Anne Williams is in the midst of two battles. As she edges closer to the end of one that has consumed her for the past 23 years of her life, the onset of the second may rob her of the experience of victory.
Despite being diagnosed with terminal bowel cancer earlier this year, Anne made it to the High Court last week as she listened to the accidental death verdicts for the 96 victims of the Hillsborough stadium disaster being quashed. It was a great leap in her quest for justice for her 15-year-old son Kevin and all those who died on 15 April 1989.
The emotional and physical demands of last week's historic announcement weighed heavily as she spoke to The Independent on Sunday yesterday from her brother Danny's home in Birkdale, Southport, where she now lives. Last week's events have yet to sink in as Anne and her family prepare for Christmas together.
"I tried not to build myself up because I've been knocked back so many times and kept thinking, even now, that someone would step in and stop it," she said. "But I couldn't have hoped for a better judgment.
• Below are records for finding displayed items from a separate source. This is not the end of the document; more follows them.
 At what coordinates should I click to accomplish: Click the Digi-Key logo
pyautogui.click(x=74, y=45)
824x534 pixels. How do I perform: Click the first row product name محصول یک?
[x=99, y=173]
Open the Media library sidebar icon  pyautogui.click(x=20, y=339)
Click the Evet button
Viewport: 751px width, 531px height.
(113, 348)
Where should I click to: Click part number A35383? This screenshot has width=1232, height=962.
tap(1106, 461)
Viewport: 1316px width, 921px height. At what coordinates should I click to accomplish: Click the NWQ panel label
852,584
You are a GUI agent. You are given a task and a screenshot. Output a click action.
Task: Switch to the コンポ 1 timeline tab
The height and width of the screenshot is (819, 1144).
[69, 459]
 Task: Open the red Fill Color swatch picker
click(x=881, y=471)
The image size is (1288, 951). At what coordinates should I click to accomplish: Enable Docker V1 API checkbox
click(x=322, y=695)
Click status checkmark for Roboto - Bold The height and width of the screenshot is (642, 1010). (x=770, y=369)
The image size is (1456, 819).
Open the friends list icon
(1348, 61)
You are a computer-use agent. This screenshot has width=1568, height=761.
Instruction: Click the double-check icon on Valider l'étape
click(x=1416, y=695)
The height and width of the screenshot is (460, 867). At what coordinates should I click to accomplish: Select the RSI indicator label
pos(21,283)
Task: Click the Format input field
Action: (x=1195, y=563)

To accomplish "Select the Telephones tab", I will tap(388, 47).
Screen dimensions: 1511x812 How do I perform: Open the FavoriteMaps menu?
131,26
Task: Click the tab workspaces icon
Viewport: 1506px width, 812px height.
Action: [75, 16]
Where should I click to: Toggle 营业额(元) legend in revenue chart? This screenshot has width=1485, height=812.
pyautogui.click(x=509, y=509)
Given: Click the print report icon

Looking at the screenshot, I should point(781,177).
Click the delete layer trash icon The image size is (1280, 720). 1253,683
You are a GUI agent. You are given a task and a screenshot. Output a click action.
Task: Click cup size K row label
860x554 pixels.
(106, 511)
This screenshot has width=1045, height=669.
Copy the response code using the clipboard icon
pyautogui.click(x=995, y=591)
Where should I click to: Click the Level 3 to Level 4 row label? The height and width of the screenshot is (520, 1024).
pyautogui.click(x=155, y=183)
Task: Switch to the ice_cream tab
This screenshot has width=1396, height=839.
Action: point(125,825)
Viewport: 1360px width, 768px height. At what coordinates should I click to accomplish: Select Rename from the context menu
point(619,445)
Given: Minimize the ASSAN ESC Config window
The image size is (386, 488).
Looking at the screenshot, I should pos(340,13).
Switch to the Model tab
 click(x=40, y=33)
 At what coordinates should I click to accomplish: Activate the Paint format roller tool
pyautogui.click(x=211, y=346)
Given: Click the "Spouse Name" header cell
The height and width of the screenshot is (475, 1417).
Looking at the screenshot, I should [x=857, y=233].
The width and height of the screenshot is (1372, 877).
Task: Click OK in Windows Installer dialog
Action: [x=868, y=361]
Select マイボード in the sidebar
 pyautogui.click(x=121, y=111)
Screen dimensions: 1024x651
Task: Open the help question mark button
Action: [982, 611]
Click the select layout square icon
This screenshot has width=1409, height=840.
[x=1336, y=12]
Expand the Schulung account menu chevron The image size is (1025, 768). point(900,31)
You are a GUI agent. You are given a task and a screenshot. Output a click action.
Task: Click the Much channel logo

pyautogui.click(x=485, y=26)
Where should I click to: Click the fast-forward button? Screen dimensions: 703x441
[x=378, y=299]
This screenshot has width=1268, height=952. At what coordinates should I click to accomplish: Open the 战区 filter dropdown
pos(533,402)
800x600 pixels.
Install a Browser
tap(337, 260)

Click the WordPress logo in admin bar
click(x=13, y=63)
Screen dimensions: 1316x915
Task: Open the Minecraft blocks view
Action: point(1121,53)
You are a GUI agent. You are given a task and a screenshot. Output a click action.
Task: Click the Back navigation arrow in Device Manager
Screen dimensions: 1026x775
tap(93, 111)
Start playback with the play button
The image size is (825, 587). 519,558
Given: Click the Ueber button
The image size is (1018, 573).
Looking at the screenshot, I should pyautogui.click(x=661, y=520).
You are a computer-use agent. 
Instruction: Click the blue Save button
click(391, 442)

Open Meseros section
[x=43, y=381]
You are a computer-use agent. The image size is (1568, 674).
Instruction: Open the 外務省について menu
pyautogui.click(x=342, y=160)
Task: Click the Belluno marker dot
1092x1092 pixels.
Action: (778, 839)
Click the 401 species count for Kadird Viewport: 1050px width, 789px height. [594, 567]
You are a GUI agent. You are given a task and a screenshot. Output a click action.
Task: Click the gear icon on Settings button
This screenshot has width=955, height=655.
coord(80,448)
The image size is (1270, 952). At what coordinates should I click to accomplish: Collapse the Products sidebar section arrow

Everything seemed to go our way for the first time in 23 years. The nerves did get to me on Wednesday morning coming out of the hotel on the way to the High Court."
Three previous attempts to get Kevin's inquest verdict quashed had failed. New inquests will now be announced in the new year and, with a nod to her condition, she added: "I'm hoping they are going to be sooner rather than later."
It has crossed her mind over the years that justice might never arrive. The last time she appeared at the High Court was in 1993, with several other victims' families, for the judicial review which backed the coroner's findings at the original inquest. Anne left court utterly distraught. "We came out of there crying. I remembered that day last week and hoped we would come out smiling this time," she said.
Without the support of those such as the QCs Edward Fitzgerald and Alan Jones, forensic pathologists Ian West and Nathaniel Carey, and Sheila Coleman of the Hillsborough Justice Campaign, Anne said she would never have reached the High Court. "They waived their fees for me and I am indebted to them for that."
Only one verdict will satisfy Anne: manslaughter. "The previous inquests were full of fraud, perverting the cause of justice, lying. These were criminal acts, and I hope those people responsible for the lies and cover-up feel the full force of the law."
The 61-year-old likens her feelings on hearing the findings of the original inquest to the day of the tragedy itself. "I felt like I'd just come back from Hillsborough to identify Kevin. All the counselling I'd had since the day itself just went out of the window. There are people I can never forgive for the lies that were told then."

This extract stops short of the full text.